Ausgestaltung des Konzepts obliegt Casinos
Wie genau das Sozialkonzept indes ausgestaltet ist, liege zu einem grossen Teil «im Ermessen der Spielbanken.» Die Voraussetzung hierbei: Die Spielbanken müssen Massnahmen ergreifen bezüglich Spielsuchtprävention, Früherkennung von spielsuchtgefährdeten Spielern, Aus- und Weiterbildung des für den Sozialschutz verantwortlichen Spielbanken-Personals. Sie können dabei mit Suchtpräventionsstellen,Therapieeinrichtungen und Forschern zusammenarbeiten.
Eigenverantwortung wird den Casinos auch in Puncto Hausverboten abverlangt. Die Spielbanken selbst, so Saraceni, müssten überprüfen, ob ein Kriterium für eine Spielsperre vorliege. In ihrem Inhalt sind die Bedingungen derweil vorgegeben. Und auch eine landesweite Reichweite der Sperre schreibt der Bund vor. Spielbanken müssen demnach eine Person sperren,
- wenn sie überschuldet ist oder ihren finanziellen Verpflichtungen nicht nachkommt
- wenn sie Spieleinsätze riskiert, die in keinem Verhältnis zu ihrem Einkommen und Vermögen stehen
- wenn sie den geordneten Spielbetrieb beeinträchtigt
Sollten die Casinos einen Gast zum Spiel zulassen, obwohl entsprechende Hinweise bestehen, müssen sie mit Sanktionen rechnen.
Alternativ spielt der Gesperrte im Ausland oder im Internet
Wenn die ergriffenen Massnahmen insgesamt auch als griffig erscheinen, sieht sich die ESBK doch mit zwei Problemen konfrontiert. Zu einen kann sie nicht verhindern, dass ein notorischer Spieler seiner Sucht im nahen Ausland frönt. Laut Saraceni handelt es sich bei Auslandsperren nämlich um «freiwillige Spielsperren», die die betreffende Person «bei den zuständigen Stellen im Ausland selbst beantragen muss.»

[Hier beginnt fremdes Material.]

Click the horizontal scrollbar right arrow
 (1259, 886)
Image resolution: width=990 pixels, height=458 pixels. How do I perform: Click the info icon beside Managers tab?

Zum anderen sind der Kommission in Sachen Online-Geldspielen bis zu einem gewissen Grad die Hände gebunden. Während deren Organisation in der Schweiz verboten sei, würden die Online-Spiele im Ausland häufig legal angeboten. Saraceni: «Falls in der Schweiz kein Anknüpfungspunkt besteht, können wir nicht dagegen vorgehen.»
Zielkonflikt der Spielbanken
Schliesslich sieht sich die ESBK noch mit einem dritten Problem, nämlich jenem des Zielkonflikts der Spielbanken, konfrontiert. Ihre an die Eigenverantwortung appellierende Haltung mag liberal und – angesichts des sowieso stattfindenden Glücksspiels im Ausland und Internet – pragmatisch erscheinen. In der konkreten Anwendung kann sie indes zahnlos wirken.
Dazu Thomas Reisch: Wenn die Casinos vom Staat gezwungen werden, sich der Spielsucht anzunehmen, sei das prinzipiell positiv. Auf der anderen Seite wollten Casinos Geld verdienen und hätten dementsprechend wenig Anreiz, Kundschaft zu verlieren. Er präzisiert: «Wenn derjenige (also die Spielbank, Anmerkung der Redaktion) der Spielsucht entgegenwirken muss, der am wenigsten Interesse hat, dass weniger Leute kommen, ist das ein Widerspruch in sich.»
Insofern würde sich Reisch ein Gesetz auf Bundesebene wünschen, «das konkrete einheitliche Vorgaben machte». In naher Zukunft wird sein Begehren indes nicht erfüllt werden. Zwar hat ein neues Geldspielgesetz die Phase der Vernehmlassung passiert und wird voraussichtlich 2018/1019 in Kraft treten. Doch auch in diesem erarbeiten jeweils die Casinos – und nicht der Bund – ein Sozialkonzept.